Its a coin toss. The good news is that they and T have suffered so much that they have effectively no competition. They are doing poorly, but the DSL providers are doing worse. There are a few niches where wireless and pure fiber players are doing well, but no one has been able to put together a worldwide broadband ISP. And the cost of doing that now is prohibitively expensive. The question is, it worth doing? It seems that the sub fees alone are no guarantee of earnings, especially when you take into consideration that per/sub fees will only come down in the future. If and when they can figure out a way to free themselves from the MSOs and get into some income producing areas maybe we'll see earnings. Problem is the MSOs want to keep those to themselves. I see them almost as I see the airlines in a way. They'll get bigger and bigger, more and more people will use them and they'll never make much of a killing because the price's they can charge will be subject to constant deflation.

OTOH they can provide to companies the one thing that is of value and that is access to a large market (the AOL syndrome). As more and more people are drawn away from broadcast mediums and onto the web the companies that wish to reach consumers will have to go where those consumers go and address them in a way that they don't find offensive. Maybe when I want to buy a Toyota I will click through to their site and view their commercial instead of being subject to twenty ads in a week for a car I have no interest in. This kind of permission type advertising is really only good in a high bandwidth cached environment. If @Home were to position itself as the one company that can provide this without the inherent problems of the pure public Internet, that and the ASP type services, then I think they could do quite well. But instead they play around by buying stupid greeting card companies to get their page views up thinking that they are still a portal and they are dependent on banner ads for income!
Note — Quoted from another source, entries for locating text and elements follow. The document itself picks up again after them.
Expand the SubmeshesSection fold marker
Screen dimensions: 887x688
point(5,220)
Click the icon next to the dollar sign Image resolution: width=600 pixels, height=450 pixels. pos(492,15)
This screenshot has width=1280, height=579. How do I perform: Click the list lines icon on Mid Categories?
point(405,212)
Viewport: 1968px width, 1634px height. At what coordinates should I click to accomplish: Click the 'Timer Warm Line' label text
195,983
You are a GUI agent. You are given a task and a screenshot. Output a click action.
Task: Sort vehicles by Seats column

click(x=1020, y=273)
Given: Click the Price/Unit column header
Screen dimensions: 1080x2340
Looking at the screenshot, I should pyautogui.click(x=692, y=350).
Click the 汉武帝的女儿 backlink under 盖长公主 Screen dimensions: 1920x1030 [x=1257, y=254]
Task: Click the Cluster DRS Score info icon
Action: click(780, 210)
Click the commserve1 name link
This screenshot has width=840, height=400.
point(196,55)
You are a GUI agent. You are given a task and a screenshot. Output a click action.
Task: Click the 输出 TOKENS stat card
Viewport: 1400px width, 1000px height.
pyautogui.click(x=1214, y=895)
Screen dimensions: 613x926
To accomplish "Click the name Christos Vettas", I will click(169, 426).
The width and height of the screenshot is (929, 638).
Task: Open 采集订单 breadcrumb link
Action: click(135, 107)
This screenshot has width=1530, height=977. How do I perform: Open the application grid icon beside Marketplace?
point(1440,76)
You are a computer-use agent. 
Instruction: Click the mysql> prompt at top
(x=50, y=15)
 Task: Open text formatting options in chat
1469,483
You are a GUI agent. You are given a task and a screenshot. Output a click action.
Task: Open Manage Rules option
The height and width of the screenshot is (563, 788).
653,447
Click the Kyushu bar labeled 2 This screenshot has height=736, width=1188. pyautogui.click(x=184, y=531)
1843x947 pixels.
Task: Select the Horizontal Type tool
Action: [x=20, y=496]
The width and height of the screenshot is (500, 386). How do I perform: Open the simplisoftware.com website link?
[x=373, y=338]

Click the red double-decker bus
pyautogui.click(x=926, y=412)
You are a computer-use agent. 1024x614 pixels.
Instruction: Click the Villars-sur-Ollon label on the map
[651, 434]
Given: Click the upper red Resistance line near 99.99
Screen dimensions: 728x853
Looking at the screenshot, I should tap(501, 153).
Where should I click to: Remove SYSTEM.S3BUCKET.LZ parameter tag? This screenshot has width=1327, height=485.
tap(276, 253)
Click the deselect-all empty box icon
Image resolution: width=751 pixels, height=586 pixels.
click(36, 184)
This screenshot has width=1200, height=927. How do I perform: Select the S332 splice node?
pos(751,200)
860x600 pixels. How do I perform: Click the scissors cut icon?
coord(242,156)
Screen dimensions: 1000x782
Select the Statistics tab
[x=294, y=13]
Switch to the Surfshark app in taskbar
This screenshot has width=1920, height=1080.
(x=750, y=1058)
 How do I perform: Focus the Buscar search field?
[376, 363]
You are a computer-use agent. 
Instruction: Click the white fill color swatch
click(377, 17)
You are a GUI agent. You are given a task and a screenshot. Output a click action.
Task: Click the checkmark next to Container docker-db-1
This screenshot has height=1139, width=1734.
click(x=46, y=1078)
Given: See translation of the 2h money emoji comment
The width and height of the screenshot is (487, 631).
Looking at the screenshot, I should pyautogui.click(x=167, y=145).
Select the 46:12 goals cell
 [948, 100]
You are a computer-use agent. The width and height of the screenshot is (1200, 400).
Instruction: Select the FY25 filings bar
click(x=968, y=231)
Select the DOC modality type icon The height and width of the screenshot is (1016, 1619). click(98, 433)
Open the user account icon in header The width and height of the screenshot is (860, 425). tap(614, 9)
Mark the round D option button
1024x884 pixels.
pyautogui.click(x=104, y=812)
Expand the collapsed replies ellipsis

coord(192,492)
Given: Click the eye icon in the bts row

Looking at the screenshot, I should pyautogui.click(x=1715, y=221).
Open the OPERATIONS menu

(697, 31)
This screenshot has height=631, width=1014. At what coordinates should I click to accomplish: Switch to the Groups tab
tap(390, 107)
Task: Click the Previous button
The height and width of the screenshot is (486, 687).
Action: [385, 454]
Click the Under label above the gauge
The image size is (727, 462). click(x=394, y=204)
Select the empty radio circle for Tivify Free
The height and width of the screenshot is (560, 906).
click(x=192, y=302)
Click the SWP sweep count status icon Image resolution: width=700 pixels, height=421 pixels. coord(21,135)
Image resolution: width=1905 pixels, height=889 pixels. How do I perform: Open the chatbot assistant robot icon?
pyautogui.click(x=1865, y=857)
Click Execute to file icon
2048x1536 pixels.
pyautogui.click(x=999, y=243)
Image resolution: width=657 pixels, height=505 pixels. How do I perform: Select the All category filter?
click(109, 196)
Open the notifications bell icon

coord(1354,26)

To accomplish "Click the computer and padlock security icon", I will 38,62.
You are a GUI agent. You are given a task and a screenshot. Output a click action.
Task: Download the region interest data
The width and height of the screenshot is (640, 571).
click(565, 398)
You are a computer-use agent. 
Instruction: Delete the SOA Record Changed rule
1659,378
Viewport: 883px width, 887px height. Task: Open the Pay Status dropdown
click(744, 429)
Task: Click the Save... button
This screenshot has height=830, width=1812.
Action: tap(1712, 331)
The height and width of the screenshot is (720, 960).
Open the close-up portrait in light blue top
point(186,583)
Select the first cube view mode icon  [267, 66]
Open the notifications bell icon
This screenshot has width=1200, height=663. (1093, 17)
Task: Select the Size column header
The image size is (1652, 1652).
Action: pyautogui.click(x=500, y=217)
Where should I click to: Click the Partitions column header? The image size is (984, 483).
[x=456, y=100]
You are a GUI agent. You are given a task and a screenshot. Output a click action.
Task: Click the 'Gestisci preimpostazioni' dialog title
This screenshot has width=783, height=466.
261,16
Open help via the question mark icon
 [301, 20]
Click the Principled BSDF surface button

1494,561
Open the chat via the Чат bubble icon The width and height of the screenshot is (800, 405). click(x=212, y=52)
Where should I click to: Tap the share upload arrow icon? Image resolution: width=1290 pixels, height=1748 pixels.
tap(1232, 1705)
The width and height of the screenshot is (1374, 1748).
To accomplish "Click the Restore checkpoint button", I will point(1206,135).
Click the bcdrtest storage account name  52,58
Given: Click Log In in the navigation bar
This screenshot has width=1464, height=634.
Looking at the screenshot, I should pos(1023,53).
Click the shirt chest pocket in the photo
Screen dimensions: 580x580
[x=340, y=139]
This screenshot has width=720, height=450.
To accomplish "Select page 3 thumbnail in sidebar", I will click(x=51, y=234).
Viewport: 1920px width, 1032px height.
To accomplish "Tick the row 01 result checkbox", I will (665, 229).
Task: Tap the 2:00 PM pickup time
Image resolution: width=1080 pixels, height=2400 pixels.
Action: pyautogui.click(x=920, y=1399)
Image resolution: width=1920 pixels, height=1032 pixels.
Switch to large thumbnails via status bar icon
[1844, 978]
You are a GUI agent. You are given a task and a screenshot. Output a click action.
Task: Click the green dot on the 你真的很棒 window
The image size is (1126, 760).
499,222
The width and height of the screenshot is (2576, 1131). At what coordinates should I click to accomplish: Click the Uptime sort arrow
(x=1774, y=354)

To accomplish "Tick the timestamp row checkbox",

Most of the people who use the service will never get the speed they advertise because their service shuttles everyone through slow proxy servers and they discourage people from making the registry changes necessary to make the system run at high speed. They are confused, they don't realize that speed and reliability of connection is the only thing they are selling....not some third rate portal.

Most of this matters little because they will succeed regardless of the dumb mistakes management makes. The question is, are there better plays out there that will play out while we are waiting for it to become what it can be? The good news is that so many companies that are considered similar will be doing worse, so by default @Home will be considered a better place to put money if you want to invest in a pure play on broadband. AOL is no longer a pure play and the other ISPs are on a deathwatch as broadband rolls out, so in that regard we might see it come back up near term as the general market recovers and we get past tax selling. I can see it doubling barring any unforeseen bad news. That's why I suggested it here.